▸ WHAT THE EXERCISE ASKS: Give the records again exactly as written. Leave out the pictures.

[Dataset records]
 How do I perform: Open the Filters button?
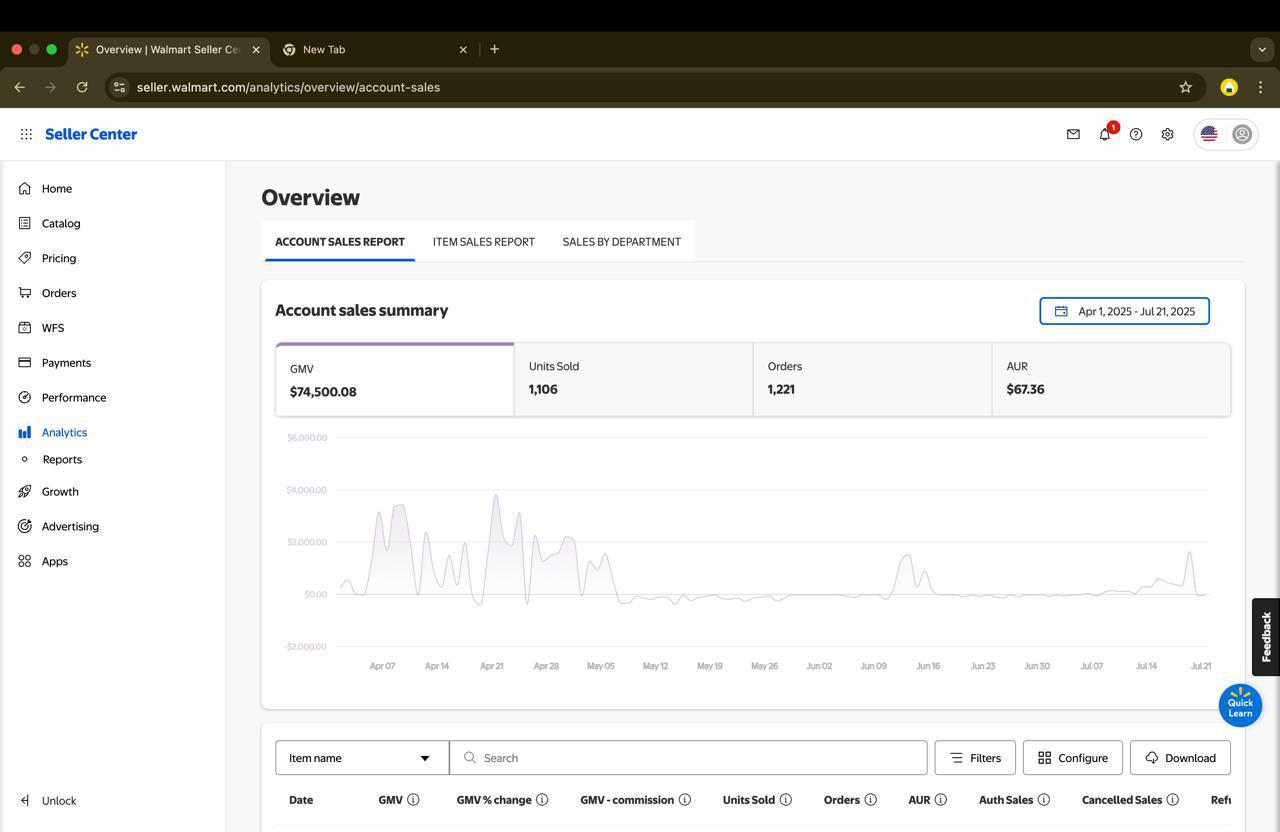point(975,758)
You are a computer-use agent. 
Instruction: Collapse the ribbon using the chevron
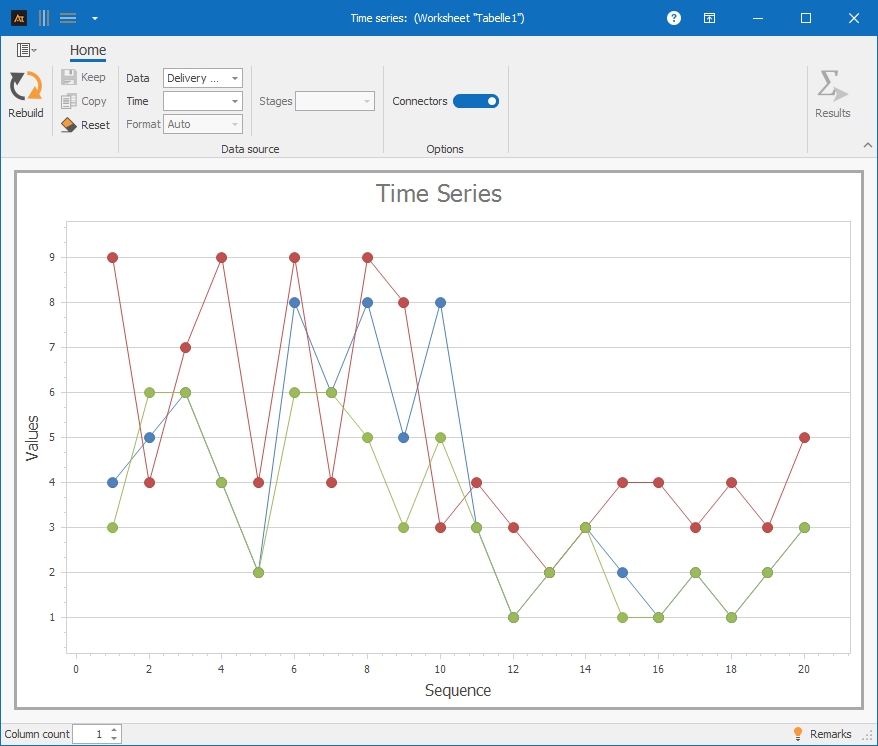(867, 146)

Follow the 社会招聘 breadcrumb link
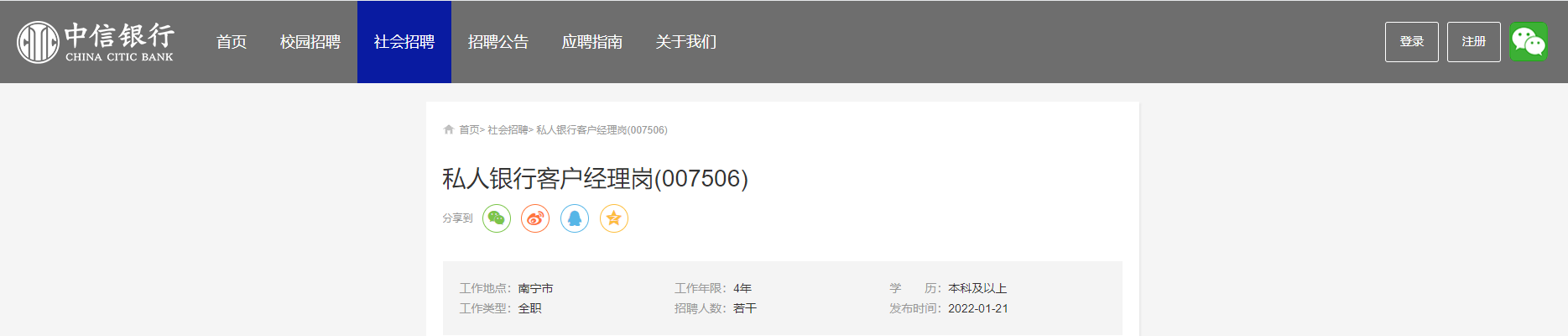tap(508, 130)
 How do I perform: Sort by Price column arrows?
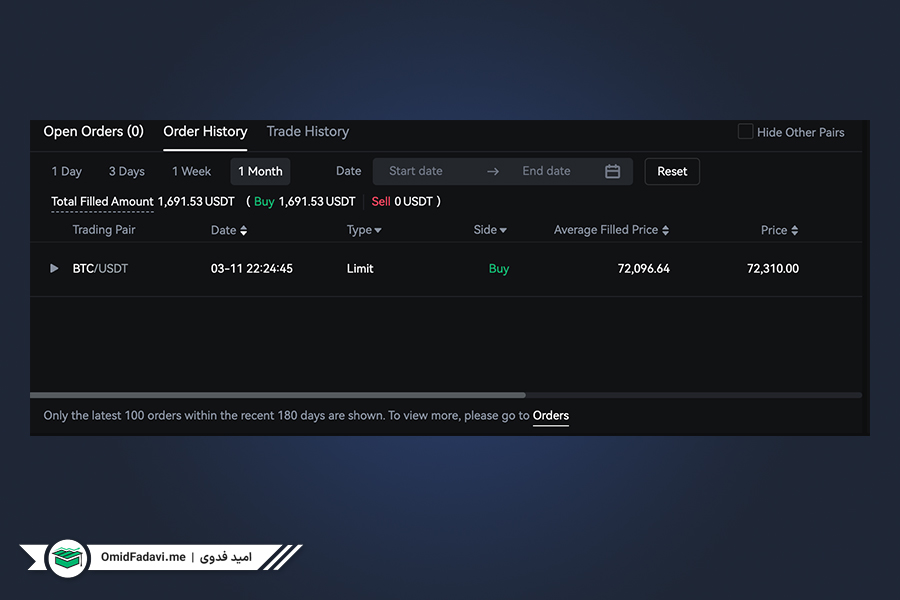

▸ ANSWER BOX:
 How do I perform: Open the Filters button?
point(975,758)
You are a computer-use agent. 
Instruction: Collapse the ribbon using the chevron
(867, 146)

Follow the 社会招聘 breadcrumb link
tap(508, 130)
 How do I perform: Sort by Price column arrows?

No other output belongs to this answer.